***** RECORDS TO USE
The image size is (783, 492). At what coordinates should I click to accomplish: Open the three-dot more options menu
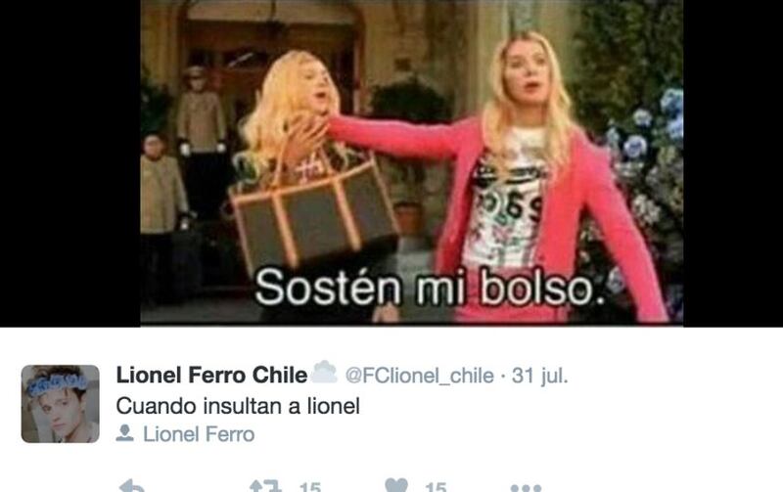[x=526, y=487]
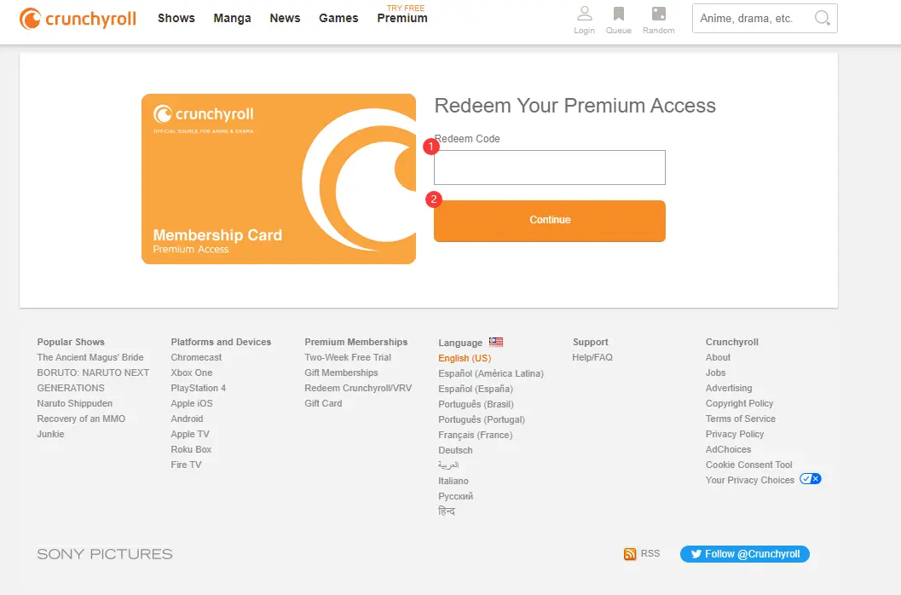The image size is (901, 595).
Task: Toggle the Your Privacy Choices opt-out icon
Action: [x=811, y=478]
**********
***** RECORDS TO USE
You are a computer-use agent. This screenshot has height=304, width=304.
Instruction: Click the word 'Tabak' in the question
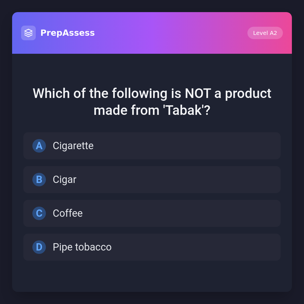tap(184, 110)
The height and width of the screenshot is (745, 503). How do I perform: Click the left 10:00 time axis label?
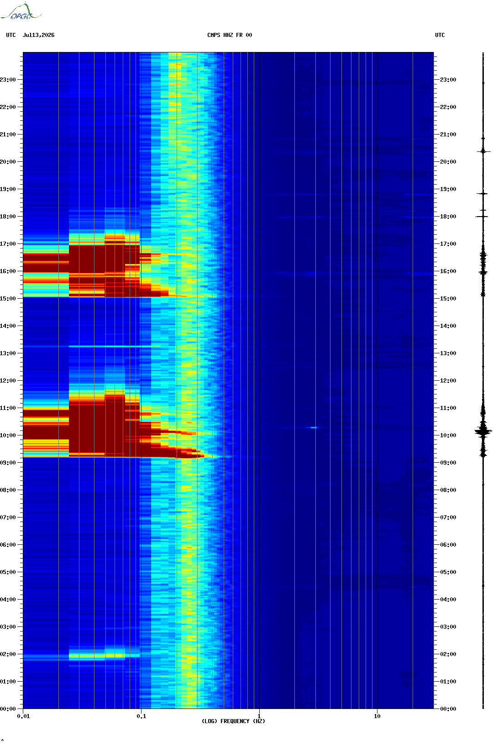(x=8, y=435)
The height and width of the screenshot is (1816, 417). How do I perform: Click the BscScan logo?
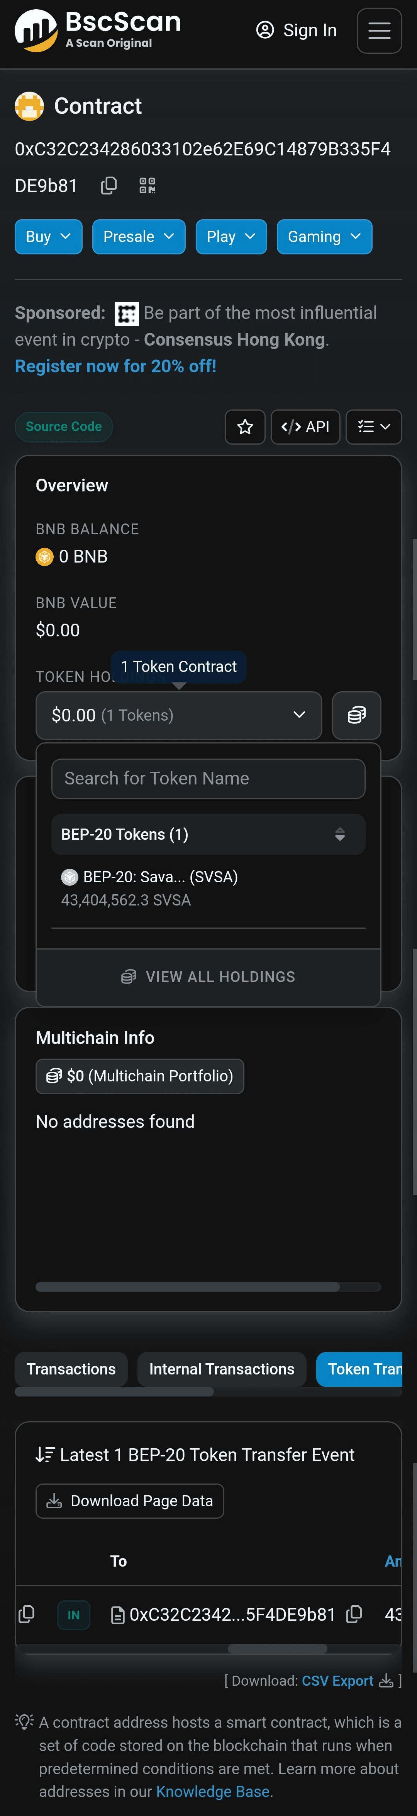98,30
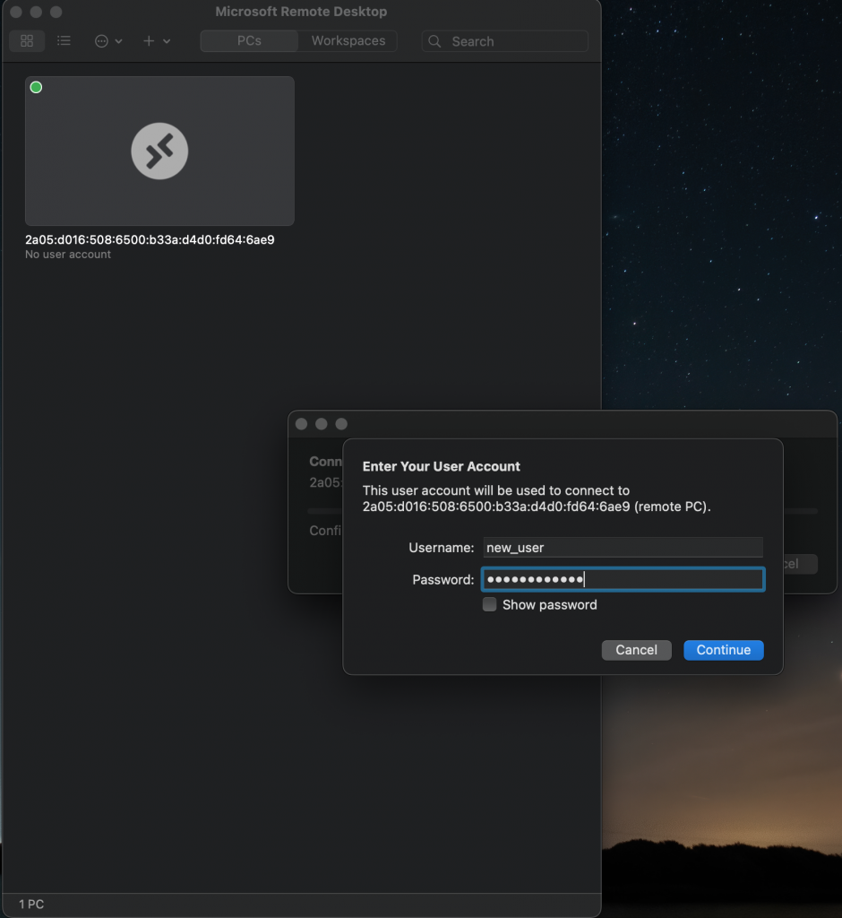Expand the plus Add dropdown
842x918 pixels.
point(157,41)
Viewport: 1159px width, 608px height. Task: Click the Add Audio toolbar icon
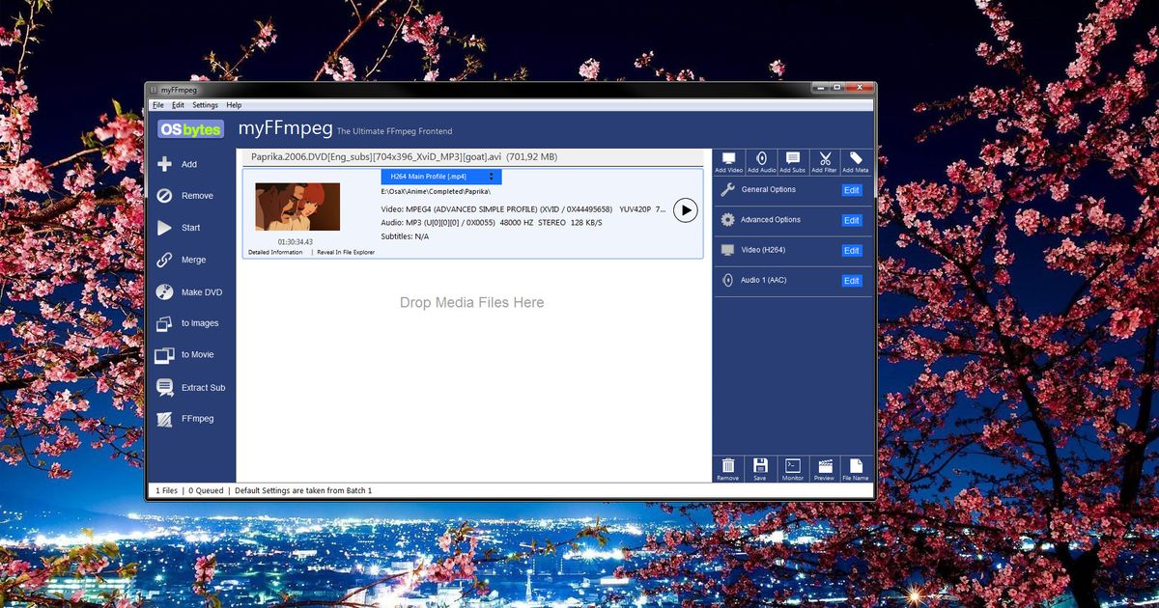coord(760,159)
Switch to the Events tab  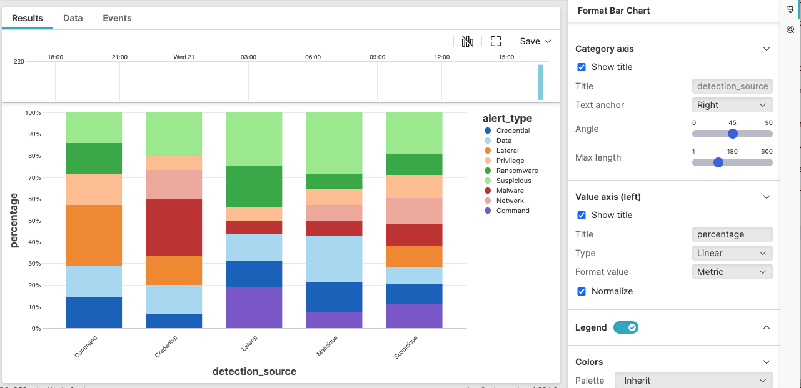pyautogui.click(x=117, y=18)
**********
REQUEST
Copy the lines of the listing from the line with "The image size is (783, 492)." to the line with "Action: [x=811, y=478]", keeping both of those lines, and leave the pictures out.

THE RESULT
The image size is (783, 492). At what coordinates should I click to accomplish: Open the three-dot more options menu
[x=526, y=487]
The image size is (901, 595).
Task: Toggle the Your Privacy Choices opt-out icon
Action: [x=811, y=478]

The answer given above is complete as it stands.